Saturday, June 23, 2012

Institutional people who cover up corruption

Penn State and the Second Mile. Horace Mann School. Catholic Church. Prestigious institutions where sexual abuse of children was known, covered up, and allowed to continue, rather than prevented or immediately cured. They are not the only prestigious institutions that have failed to self-correct, but they are the most famous.

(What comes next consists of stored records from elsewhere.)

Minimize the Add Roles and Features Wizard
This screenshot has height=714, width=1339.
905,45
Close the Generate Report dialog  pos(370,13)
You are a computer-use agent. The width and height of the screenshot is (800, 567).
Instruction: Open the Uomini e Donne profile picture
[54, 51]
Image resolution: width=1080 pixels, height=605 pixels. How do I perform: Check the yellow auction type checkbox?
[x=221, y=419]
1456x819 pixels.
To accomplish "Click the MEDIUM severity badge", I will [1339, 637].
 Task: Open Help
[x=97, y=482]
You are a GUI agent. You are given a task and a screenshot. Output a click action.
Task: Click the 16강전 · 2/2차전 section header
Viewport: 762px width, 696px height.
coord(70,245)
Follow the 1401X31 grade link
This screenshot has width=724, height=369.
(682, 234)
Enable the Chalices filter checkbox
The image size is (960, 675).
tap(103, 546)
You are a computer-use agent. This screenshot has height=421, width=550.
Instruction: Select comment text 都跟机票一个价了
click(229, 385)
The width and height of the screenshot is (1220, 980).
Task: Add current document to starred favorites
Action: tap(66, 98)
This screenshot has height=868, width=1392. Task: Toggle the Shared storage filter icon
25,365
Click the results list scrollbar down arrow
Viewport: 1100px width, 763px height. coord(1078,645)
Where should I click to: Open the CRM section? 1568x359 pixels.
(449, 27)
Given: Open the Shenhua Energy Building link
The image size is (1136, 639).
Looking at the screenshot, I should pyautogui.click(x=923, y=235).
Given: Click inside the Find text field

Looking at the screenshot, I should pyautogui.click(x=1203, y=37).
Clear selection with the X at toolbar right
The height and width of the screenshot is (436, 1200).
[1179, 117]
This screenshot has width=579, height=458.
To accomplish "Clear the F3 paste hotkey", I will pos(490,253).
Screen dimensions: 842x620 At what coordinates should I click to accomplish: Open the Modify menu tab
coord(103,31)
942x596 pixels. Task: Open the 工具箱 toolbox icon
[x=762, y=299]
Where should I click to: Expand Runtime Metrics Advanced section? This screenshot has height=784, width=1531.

For-profit corporations have a core fiduciary duty to maximize earnings, so it's at least understandable when their members respond to the institutional pressure by crossing the line from honest or legal to ill-gotten gains. Laws are meant to limit and regulate expected behavior in the dutiful pursuit of profit. But the core duty of schools and churches is to socialize their charges, which means their reason for being is to provide a secure environment and ethical social framework, especially for children. Not only is sexual abuse of children generally considered one of the worst sins in our society, when school or church agents corrupt the social framework, they are acting against the core fiduciary duty of their institutions. So why do members of prestigious institutions regarded as founts of the moral community seemingly act against the purpose of their institutions by covering up harmful corruption rather than cure it immediately? It's like an immune system that's unable to protect a body from cancer.

Are members of prestigious institutions more prone to covering up immoral and harmful activity in their midst or is covering up simply human nature? (I believe the latter.) What can be done to create institutional cultures that will overcome individual moral weakness in order to immediately cure or prevent harm as opposed to covering up or kicking the can?